Model training not asynchronous as expected

In various documentation it says cuda operation is supposed to be asynchronous, but I am not seeing such behavior. Simple code to reproduce:

import torch
import torch.nn as nn


class Net(nn.Module):
    def __init__(self):
        super(Net, self).__init__()

        self.net = nn.Sequential(
            nn.Linear(1000, 100),
            nn.ReLU(),
            nn.Linear(100, 100),
            nn.ReLU(),
            nn.Linear(100, 1000),
            nn.ReLU(),
        )

    def forward(self, x):
        self.net(x)
        return

model = Net()
model.cuda()

x = torch.randn(360, 1000).cuda()
y = torch.randn(360, 1000).cuda()

The following code run time is 1.2s.

from time import time
t = time()
for i in range(10000):
    model(x)
    # model(y)
print(time()-t)

While running the model forward twice each iteration results in 2.3s.

t = time()
for i in range(10000):
    model(x)
    model(y)
print(time()-t)

Since the model is quite small, apparently its forward pass won’t saturate the GPU. Also i don’t think there’s any synchronization point in the model, so I would expect a similar run time, not doubled.

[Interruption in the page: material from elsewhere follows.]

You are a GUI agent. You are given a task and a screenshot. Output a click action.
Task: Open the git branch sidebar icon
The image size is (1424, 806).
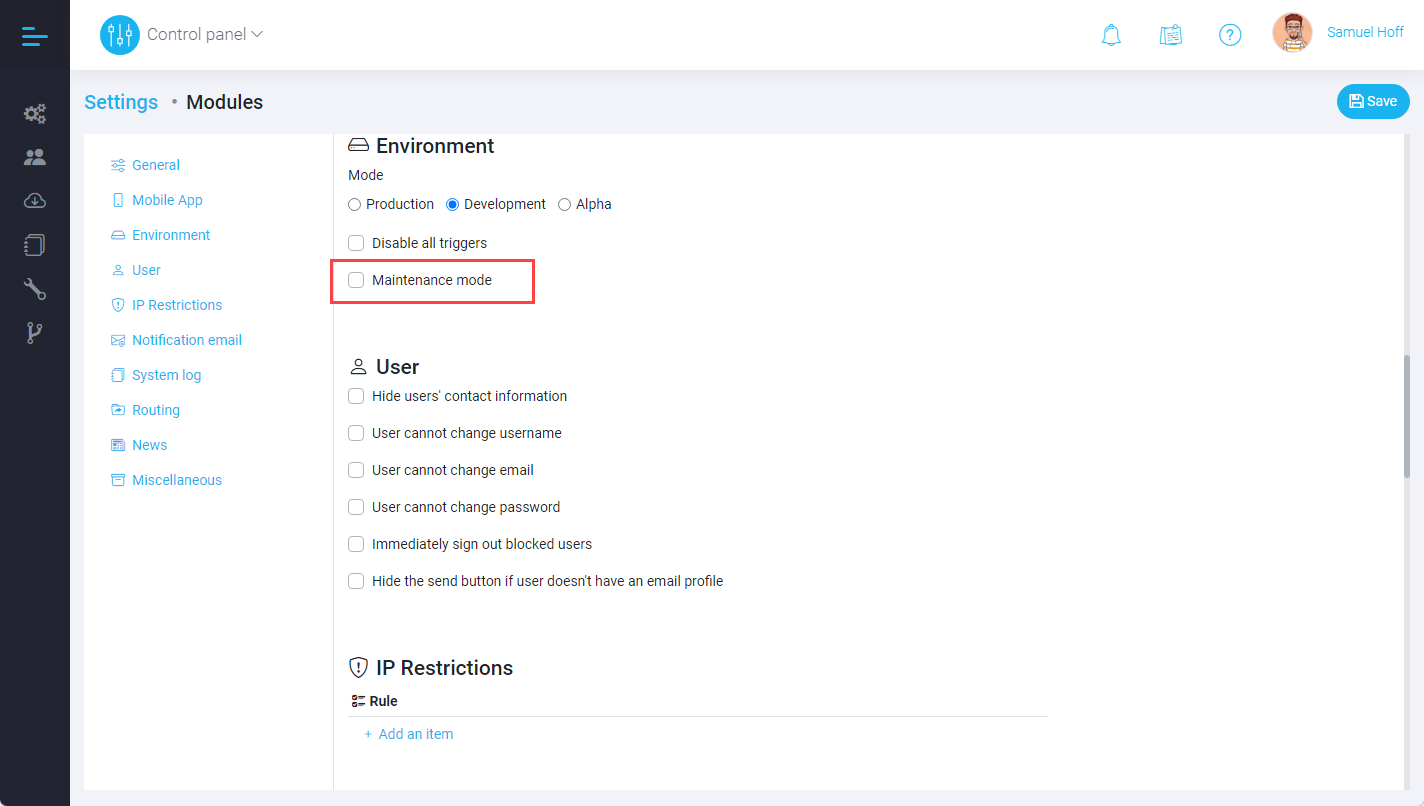coord(35,333)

Am I missing something? Thanks for any reply.

To see the async execution you could profile the workload with the PyTorch profiler or e.g. Nsight Systems and see if:

  • the workload on the GPU is large enough to let the CPU run ahead
  • if the CPU is blocking by some unexpected operations
  • if the actual kernel launches block the CPU due to a tiny workload (see first point)

A simple example is given here:

x = torch.randn(1024, 1024, 1024, device='cuda')

t0 = time.perf_counter()
y = torch.matmul(x, x)
t1 = time.perf_counter()
print('no sync {}'.format(t1 - t0))
# no sync no sync 0.00022597299539484084

torch.cuda.synchronize()
t0 = time.perf_counter()
y = torch.matmul(x, x)
torch.cuda.synchronize()
t1 = time.perf_counter()
print('sync {}'.format(t1 - t0))
# sync 0.07258635200560093